Fallimento e accertamento tributario
La notifica dell’avviso di accertamento al socio fallito di una snc.
L’ufficio delle imposte di Rovigo notificava distinti avvisi di accertamento indirizzati ai due soci di una snc fallita (R.U. E Z.R.) al curatore fallimentare, e il curatore impugnava i due atti impositivi davanti alla commissione tributaria competente.
All’udienza fissata per la discussione, compariva uno dei due soci (Z.R.), il quale chiedeva che venisse dichiarata la nullità dell’atto, in quanto non notificato a lui personalmente ma soltanto al curatore.
La Commissione accoglieva il ricorso di entrambi i soci e la Commissione tributaria di secondo grado, adita dall’ufficio, confermava la decisione in relazione alla posizione del socio non comparso (R.U.), respingendo invece il ricorso per l’altro socio (Z.R.) che, comparendo all’udienza, avrebbe sanato il vizio di notifica.
Il socio comparso (Z.R.) impugnava quindi la decisione davanti alla CTC, che accoglieva il gravame, ritenendo che l’omessa notifica avesse in effetti determinato l’inesistenza (insanabile) dell’atto impositivo, in quanto tale da precludere un’adeguata difesa al fallito che, con la dichiarazione di fallimento, non perde in senso assoluto la propria capacità processuale.
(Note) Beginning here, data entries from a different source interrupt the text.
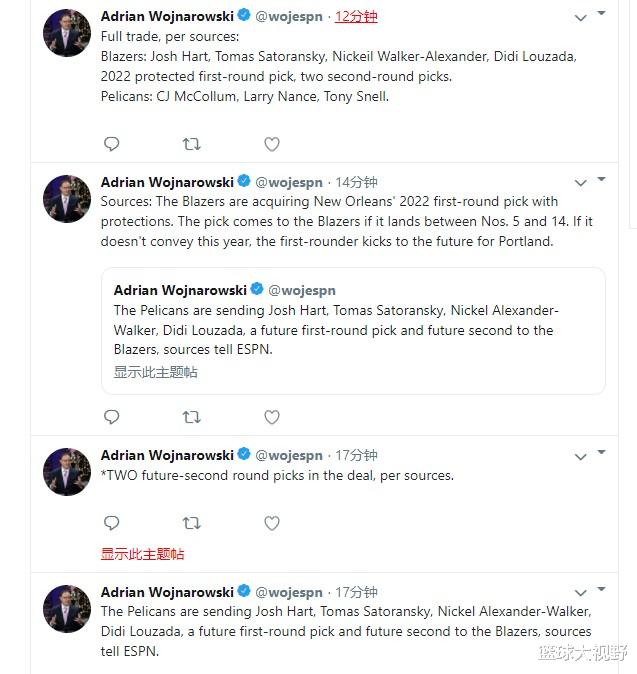Reply to the Full trade tweet
Screen dimensions: 637x674
112,144
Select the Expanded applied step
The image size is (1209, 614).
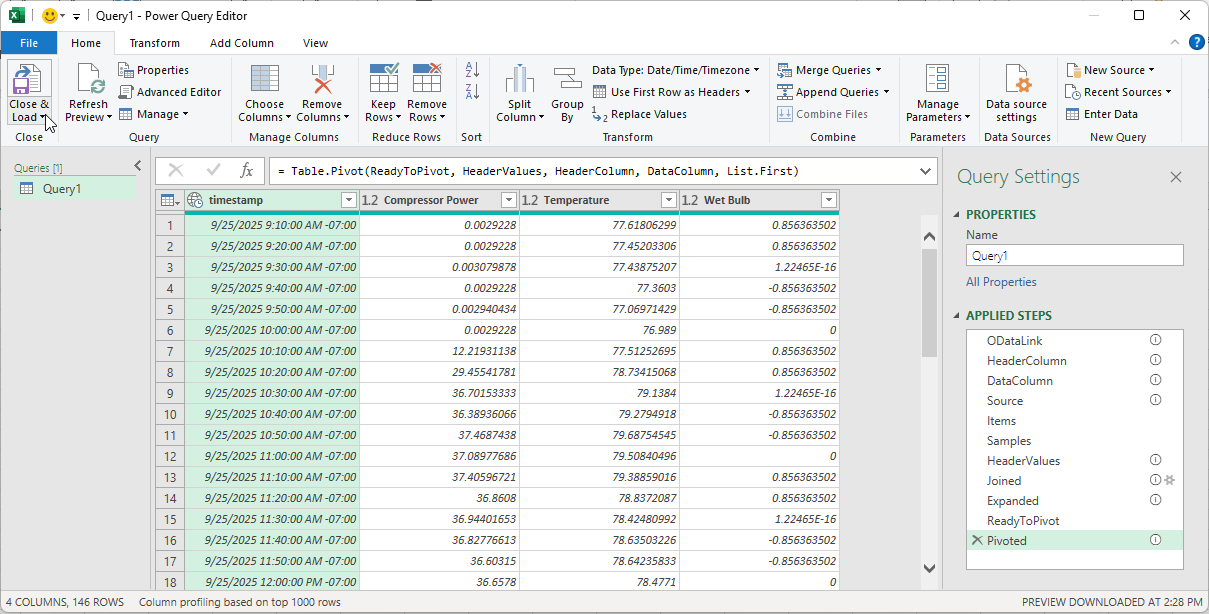click(x=1012, y=501)
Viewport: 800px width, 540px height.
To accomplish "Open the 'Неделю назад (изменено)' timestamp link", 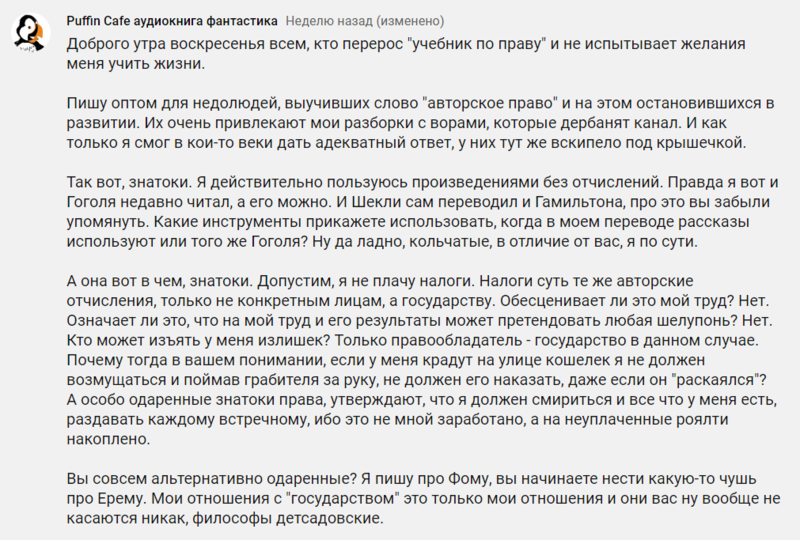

Avverso tale decisione, proponeva ricorso per cassazione l’Agenzia, lamentando che il vizio di notifica non potesse dar luogo ad un’ipotesi di inesistenza, essendo la stessa “destinata esclusivamente a riverberarsi sulla possibilità di impugnare l’atto da parte del fallito anche fuori termine” nel solo caso di inerzia degli organi fallimentari.
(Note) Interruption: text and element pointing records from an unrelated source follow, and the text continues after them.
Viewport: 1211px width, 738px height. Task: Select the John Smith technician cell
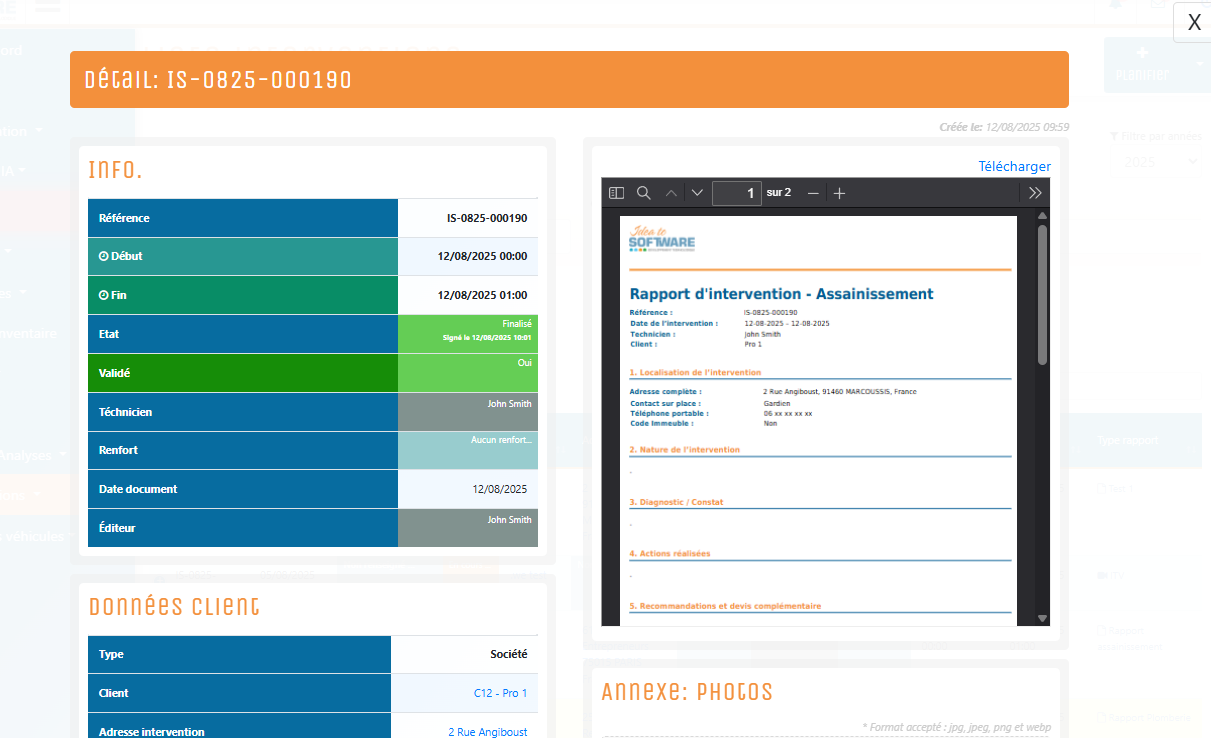click(468, 412)
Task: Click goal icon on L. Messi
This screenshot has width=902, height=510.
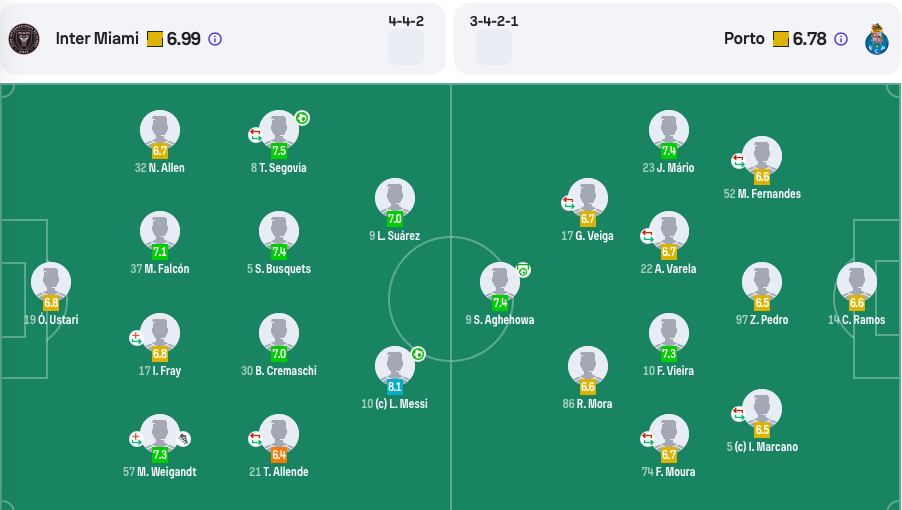Action: coord(418,354)
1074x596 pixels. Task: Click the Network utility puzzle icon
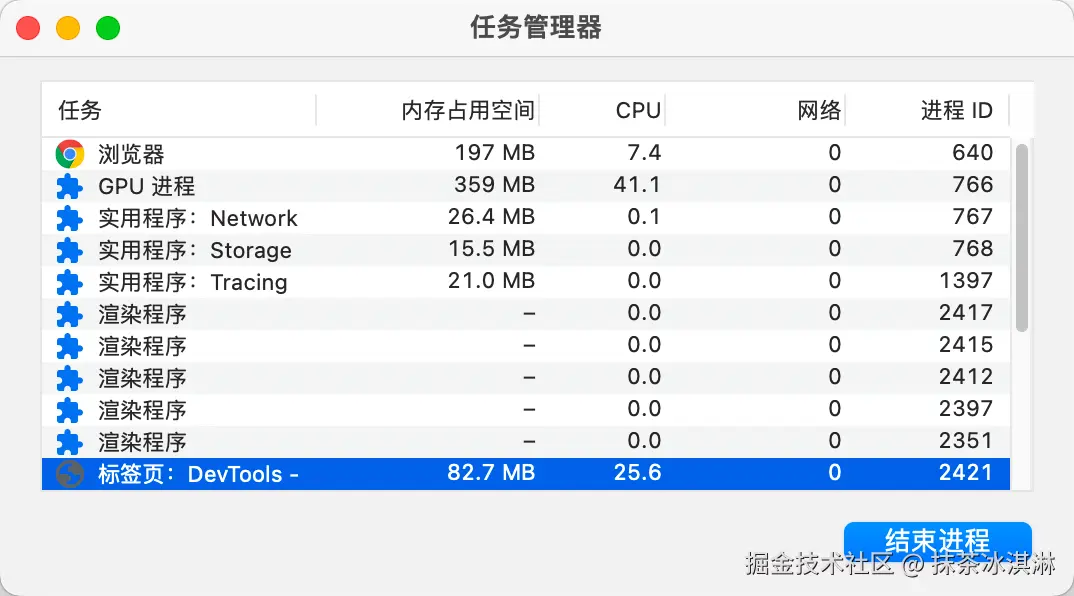[x=69, y=218]
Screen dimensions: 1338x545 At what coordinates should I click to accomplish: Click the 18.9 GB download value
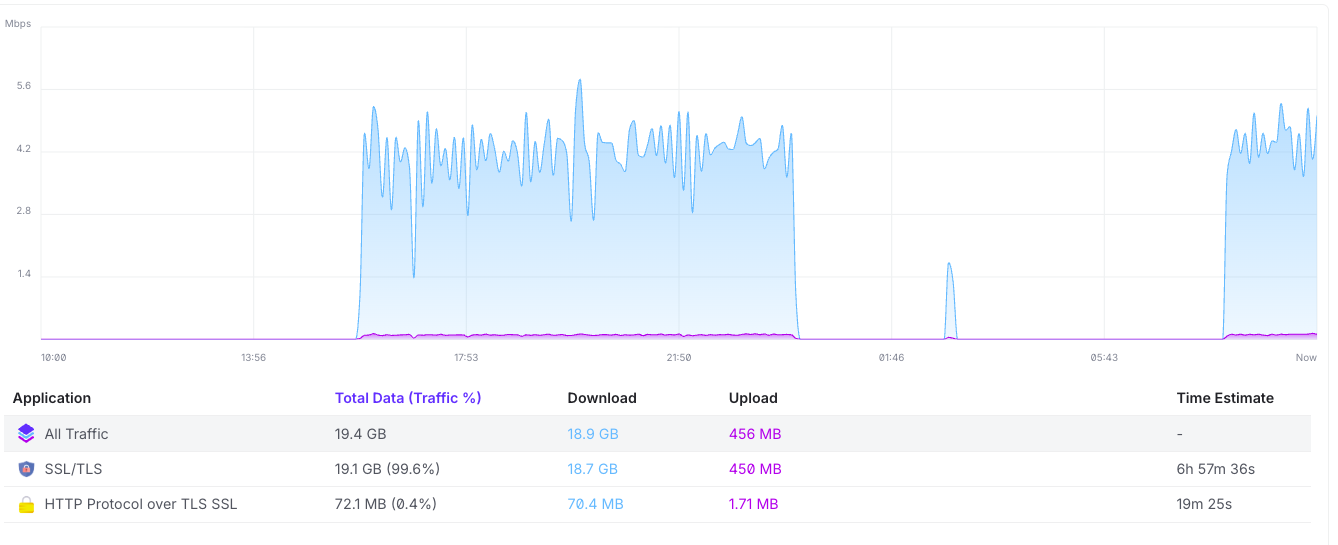tap(593, 434)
Con la sentenza n. 5384/2016, la Corte di Cassazione ha accolto il ricorso.
Con detta Pronuncia, che si inserisce in un consolidato orientamento giurisprudenziale (v., ad es., Cass. civ. nn. 9434/14 e 5671/06), la Suprema Corte ha avuto modo di ribadire che in caso di fallimento di una società di persone e di estensione del fallimento ai soci illimitatamente responsabili ex art. 147 L.F., l’avviso di accertamento inerente a crediti i cui presupposti si siano determinati prima della dichiarazione di fallimento del contribuente o nel periodo d’imposta in cui la dichiarazione è intervenuta, deve essere notificato sia al curatore che al contribuente. Restando esposto alle conseguenze (anche di carattere sanzionatorio) del provvedimento definitivo, il fallito è infatti eccezionalmente abilitato ad impugnare l’atto impositivo, non potendo attribuirsi carattere assoluto alla perdita processuale conseguente alla dichiarazione di fallimento, che può essere eccepita soltanto dal curatore.
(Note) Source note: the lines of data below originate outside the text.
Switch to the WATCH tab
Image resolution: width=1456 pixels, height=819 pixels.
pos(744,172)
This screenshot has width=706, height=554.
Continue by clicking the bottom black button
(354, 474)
Tuttavia, l’obbligo di notificazione al fallito è strumentale a consentire allo stesso l’esercizio in via condizionata del diritto di difesa, azionabile solo in caso di inerzia degli organi della procedura, e la sua violazione, restando la posizione del fallito comunque assorbita nel concorso concernente la società, non può determinarne la nullità né, tantomeno, l’inesistenza.
Ne deriva che in caso di impugnazione da parte del curatore della società anche in veste di curatore fallimentare del socio, il diritto sostanziale del fallito ad esercitare il proprio diritto di difesa è soddisfatto e l’atto impositivo, pur non notificato al socio personalmente, non può pertanto che ritenersi legittimo.